Calle Mesones antiguo trazada del Camino Real de la Plata

El origen del Camino Real de la Plata se debe, a la función que desempeñó durante varios siglos como vía mineral, pecuaria y comercial. El principal metal que se transportó fué plata refinada con mercurio procedente de distintos puntos de América, a este metal debe su nombre. Aunque el trazado del camino tiene su origen en tiempos de los Romanos, es en la época Visigoda cuando surge el itinerario que dio origen al camino de Córdoba a Toledo, una vez cruzada Sierra Morena se diversificaba conduciendo al viajero no solo a Córdoba, Sevilla y Cádiz,  sino también a Granada y Málaga.
El camino se hacía por lo general en ocho etapas, intercalando un día de descanso cada tres días de viaje. A partir de aquí el viajero, tras cruzar Sierra Morena, llegará a Córdoba, donde descansará un día, y al siguiente proseguirá su camino hasta llegar a Sevilla.
La duración del viaje de Toledo hasta Sevilla, salvo incidencias, solía ser de treinta y dos días, era pesado e incómodo en aquellos tiempos, a causa del mal estado de los caminos que a menudo discurrían por campos desérticos, con treinta ventas, de las cuales once estaban en Adamuz, casi todas míseras, único refugio para el caminante que necesitaban albergue o dormir en ellas. Según se cuenta, Enrique III eximió a finales del siglo XIV, de toda clase tributos  a varias ventas del camino de Córdoba a Toledo. Edgar Agostini habla de las dos calzadas que lo unían con Córdoba. Una de las dos calzadas, la que pasaba por Pedroche y Puerto Mochuelo, es precisamente el itinerario de Córdoba a Toledo. La segunda, la que pasaba  por Adamuz y Conquista, es el camino que más tarde siguieron las postas (correos) de Madrid por Ciudad Real, Caracuel, Almodóvar del Campo, Venta de la Alcudia, Conquista y la Venta del Puerto.”
Astrana Marín dice que desde la Venta de Guadalmez, por donde se entraba al Reino de Córdoba, hasta Adamuz, existían once ventas, que funcionaron hasta mediados del siglo XVIII y que prácticamente desaparecieron cuando el Camino de Despeñaperros arruinó al Camino Real de la Plata.
La llamada Venta del Aguadul o Agua Dulce, es la única que se conserva en buena parte, constituyendo un interesante vestigio de aquellas ventas cervantinas. Queda en pie el horno, algunas cuadras y otros restos de construcción aunque todo muy enmascarado y de muy difícil atribución cronológica.
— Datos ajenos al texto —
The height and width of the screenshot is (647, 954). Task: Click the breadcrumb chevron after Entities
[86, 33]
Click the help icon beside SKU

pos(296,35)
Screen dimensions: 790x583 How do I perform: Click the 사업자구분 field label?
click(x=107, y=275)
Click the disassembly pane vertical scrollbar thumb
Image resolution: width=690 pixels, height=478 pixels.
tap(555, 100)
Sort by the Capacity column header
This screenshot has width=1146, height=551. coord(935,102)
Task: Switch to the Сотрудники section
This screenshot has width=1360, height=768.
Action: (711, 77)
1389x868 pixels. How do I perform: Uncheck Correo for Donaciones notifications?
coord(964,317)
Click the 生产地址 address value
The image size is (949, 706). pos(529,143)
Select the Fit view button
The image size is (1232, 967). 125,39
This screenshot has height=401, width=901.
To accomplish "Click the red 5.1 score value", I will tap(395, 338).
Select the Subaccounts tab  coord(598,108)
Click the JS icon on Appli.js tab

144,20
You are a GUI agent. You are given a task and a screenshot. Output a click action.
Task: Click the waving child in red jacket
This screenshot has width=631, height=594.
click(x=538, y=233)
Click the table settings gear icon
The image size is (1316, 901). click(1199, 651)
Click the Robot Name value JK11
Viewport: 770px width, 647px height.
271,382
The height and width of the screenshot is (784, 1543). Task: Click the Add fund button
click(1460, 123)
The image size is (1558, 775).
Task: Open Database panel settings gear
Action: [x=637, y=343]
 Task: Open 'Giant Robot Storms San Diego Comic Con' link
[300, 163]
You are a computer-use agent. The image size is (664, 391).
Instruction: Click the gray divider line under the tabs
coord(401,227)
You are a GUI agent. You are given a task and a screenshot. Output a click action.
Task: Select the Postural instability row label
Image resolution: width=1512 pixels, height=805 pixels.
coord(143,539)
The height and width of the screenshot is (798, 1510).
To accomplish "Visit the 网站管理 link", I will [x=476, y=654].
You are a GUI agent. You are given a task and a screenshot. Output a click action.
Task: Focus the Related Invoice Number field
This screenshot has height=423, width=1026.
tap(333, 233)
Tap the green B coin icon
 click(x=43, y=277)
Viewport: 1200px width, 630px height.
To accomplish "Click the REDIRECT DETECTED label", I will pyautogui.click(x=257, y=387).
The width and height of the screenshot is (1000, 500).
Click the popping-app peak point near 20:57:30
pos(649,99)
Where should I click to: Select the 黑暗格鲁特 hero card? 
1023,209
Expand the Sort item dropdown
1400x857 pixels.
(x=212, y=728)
El Camino Real de la Plata contribuyo a un cierto florecimiento cultural, social y económico de la villa. Don Luis Astrana en 1948  publicó la Vida ejemplar y heroica de Miguel de Cervantes Saavedra en la cual se puede leer: Almodóvar del Campo, paso obligado del Camino Real de la Plata, tan ligada a la Primera Parte del Quijote y a algunas de las Novelas Ejemplares, era la capital de la comarca.  Tuvo su mayor auge en “El siglo de Oro”, cuyos autores utilizaron a Adamuz como fuente de inspiración como fue D. Miguel de Cervantes y D. Luis Vélez de Guevara.
 Adamuz, jugó un papel capital como lugar de alojamiento y descanso en esta ruta y fue célebre por la abundancia de Mesones y Ventas, dando este hecho lugar al nombre de una de sus calles; Calle Mesones en el trayecto de dicha calle nos encontramos numerosas casas señoriales. Para entender la proliferación de estos Inmuebles Nobiliarios habría que tener en cuenta la relevancia de Adamuz durante los Siglos XVII y XVIII como enclave de paso obligatorio hacia la capital, al estar situado geográficamente dentro del Camino Real de la Plata. Lo que favoreció un gran auge económico-social y comercial, atrayendo la atención de parte de la nobleza cordobesa para instalar su residencia en el Municipio, como fue la familia Lara Ayllon y Torralba. 
Existen textos escritos que recogen la visita de la Reina Isabel “la católica”, en compañía del príncipe D. Juan, para hacer de Adamuz plaza de armas para la conquista del reino de Granada y la visita del Rey Felipe IV que fue invitado por el Conde Duque de Olivares y por D. Luis Mendez de Haro y Sotomayor, marques del Carpio y propietario de Adamuz en aquella época para participar en una cacería, en la que se cazaron lobos.  

La calle mesones hasta hace muy poco tiempo fue la columna vertebral de Adamuz, lugar de encuentro de los vecinos y de  celebración de todo tipo de eventos.